▸ OBJECTIVE
Rewrite every line of the records below as a JSON list of strings, one string per line, and leave out any blank lines.

──────── EXERCISE MATERIAL ────────

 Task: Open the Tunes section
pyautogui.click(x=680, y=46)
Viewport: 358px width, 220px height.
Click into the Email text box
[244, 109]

────────

▸ EXERCISE RESPONSE
[
  " Task: Open the Tunes section",
  "pyautogui.click(x=680, y=46)",
  "Viewport: 358px width, 220px height.",
  "Click into the Email text box",
  "[244, 109]"
]